A nutrition-packed Bird's Nest Broth with red dates, water chestnut, chicken, dried conch, scallop and carrot brings a new dimension to the consumption of bird's nest. Sweet clear broth rejuvenates the senses and never fails to bring out the healthier aspect. Other healthy selections include a personal favourite – the Oven-Baked Sea Perch topped with spicy hawthorn shallot sesame sauce. The fragrance of shallot, garlic and sesame sauce adds a savory taste to the succulent fresh fish while its crisp skin concluded a fine touch to this delectable dish. An unusual use of healthy red cargo rice in the Fragrant Fried Jasmine and Red Cargo Rice wrapped In Bamboo Leaf takes a refreshing turn away from the usual use of glutinous rice.
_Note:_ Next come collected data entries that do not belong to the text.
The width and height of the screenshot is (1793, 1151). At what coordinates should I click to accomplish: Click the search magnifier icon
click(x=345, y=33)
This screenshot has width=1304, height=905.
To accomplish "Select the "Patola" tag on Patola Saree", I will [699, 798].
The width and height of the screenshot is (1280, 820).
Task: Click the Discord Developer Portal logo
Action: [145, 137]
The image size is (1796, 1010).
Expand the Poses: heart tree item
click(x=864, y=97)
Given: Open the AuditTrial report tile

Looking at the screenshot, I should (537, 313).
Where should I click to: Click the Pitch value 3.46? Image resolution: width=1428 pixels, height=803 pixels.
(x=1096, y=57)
Lighter on the palate and much easier to digest, this rice is fragrant by itself; chilli lovers will enjoy a spoonful of Cherry Garden's home-made chilli shrimp paste to further enhance this dish's flavour.
Exhibiting a touch of modernity in a traditional recipe, experience warm and cold, sweet and salty in the Pan-Fried Red Bean Pancake ($10) topped with vanilla ice-cream. Crispy pancake, oozing warm red bean set in contrast against creamy cold ice-cream combine to form a harmonious flow of tastes. A more refreshing alternative will be Chef Hiew's unique creation – Chilled Sour Plum Crystal Jelly with Sliced Guava ($8). Ice-cold jelly glides down the throat with a tingling sour sensation that freshens up the palate after a hearty meal.
The Service Impressive in their smart uniforms, it is a pleasant dining experience at Cherry Garden as waiters ensured that their guests feel thoroughly pampered and right at home. Sensitive to guests' needs, one's cup of tea is always kept warm and dishes exchanged for a clean one frequently.
The SD Food Advisor's take on Cherry Garden Cherry Garden is the definite choice for sophisticated yet authentic dining at a Chinese restaurant. Situated at Oriental Hotel, a visit to Cherry Garden begins a gastronomical journey from its grand entrance, through a culturally designed interior and an indulgence in truly delicious delicacies. And such a journey proved satisfying, rendering a definite second visit when one's craving arises again.